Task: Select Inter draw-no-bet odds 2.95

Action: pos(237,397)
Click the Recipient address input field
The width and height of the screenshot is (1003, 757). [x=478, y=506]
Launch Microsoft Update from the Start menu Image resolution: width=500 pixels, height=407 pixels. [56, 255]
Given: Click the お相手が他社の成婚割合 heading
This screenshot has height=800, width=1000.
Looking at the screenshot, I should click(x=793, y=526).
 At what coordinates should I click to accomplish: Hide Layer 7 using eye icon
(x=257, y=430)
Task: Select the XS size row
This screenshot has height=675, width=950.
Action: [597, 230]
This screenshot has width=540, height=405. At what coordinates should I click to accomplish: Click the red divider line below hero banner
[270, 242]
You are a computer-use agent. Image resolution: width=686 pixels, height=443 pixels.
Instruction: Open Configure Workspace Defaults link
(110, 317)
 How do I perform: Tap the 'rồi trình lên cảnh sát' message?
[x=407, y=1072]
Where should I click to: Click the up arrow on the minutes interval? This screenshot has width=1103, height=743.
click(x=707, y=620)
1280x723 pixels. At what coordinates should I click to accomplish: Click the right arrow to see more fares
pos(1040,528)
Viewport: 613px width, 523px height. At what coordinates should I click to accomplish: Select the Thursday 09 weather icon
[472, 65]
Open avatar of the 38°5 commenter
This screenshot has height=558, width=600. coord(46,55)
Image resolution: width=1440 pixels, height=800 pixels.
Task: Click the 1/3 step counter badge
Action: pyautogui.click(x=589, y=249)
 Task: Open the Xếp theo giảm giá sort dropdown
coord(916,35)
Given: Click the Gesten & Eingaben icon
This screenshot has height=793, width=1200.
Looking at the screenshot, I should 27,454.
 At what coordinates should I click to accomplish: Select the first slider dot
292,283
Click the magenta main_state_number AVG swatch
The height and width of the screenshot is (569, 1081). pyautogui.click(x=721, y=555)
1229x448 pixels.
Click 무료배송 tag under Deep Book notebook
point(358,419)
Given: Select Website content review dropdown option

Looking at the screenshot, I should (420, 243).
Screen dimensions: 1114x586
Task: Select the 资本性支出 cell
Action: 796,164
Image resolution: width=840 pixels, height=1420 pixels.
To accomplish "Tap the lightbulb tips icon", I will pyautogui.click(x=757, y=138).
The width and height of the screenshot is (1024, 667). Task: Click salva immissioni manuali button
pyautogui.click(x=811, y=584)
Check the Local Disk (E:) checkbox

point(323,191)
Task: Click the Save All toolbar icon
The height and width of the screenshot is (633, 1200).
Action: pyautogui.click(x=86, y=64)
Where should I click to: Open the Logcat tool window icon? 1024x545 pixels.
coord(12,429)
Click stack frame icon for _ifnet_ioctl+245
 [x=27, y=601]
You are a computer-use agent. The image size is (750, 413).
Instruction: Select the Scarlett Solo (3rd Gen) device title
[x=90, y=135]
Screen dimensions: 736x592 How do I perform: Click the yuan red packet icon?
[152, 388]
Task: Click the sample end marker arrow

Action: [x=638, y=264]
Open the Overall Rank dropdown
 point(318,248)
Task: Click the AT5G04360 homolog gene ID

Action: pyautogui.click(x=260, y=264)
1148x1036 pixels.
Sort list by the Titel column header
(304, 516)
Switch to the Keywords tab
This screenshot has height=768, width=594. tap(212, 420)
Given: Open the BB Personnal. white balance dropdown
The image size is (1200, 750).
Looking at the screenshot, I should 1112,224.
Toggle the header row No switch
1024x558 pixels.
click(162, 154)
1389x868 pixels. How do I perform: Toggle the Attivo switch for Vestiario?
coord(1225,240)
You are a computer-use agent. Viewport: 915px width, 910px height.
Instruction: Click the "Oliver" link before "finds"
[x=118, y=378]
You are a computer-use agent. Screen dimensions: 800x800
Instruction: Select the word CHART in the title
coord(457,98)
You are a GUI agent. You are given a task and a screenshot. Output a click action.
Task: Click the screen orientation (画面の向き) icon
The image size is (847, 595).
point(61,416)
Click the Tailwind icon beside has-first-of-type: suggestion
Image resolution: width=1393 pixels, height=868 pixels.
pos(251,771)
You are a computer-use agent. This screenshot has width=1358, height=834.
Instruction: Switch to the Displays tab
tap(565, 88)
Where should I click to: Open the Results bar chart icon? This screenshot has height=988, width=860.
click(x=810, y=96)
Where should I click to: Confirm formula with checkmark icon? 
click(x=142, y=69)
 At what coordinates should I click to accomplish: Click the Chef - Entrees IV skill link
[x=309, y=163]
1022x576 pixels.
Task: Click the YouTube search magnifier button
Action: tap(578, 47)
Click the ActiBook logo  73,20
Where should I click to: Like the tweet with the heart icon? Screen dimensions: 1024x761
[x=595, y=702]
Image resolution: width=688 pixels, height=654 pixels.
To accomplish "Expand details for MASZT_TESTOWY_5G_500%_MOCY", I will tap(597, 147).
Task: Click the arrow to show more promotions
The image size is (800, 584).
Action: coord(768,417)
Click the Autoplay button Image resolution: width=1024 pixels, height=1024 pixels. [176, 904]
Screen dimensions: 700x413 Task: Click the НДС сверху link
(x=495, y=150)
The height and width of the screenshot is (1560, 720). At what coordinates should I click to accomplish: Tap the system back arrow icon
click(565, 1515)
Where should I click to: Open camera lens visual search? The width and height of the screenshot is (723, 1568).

┄┄┄┄┄┄

→ **Activity**
Report how many lines of the entries include the word "will", and let the number stand alone.

→ **Output of the task**
2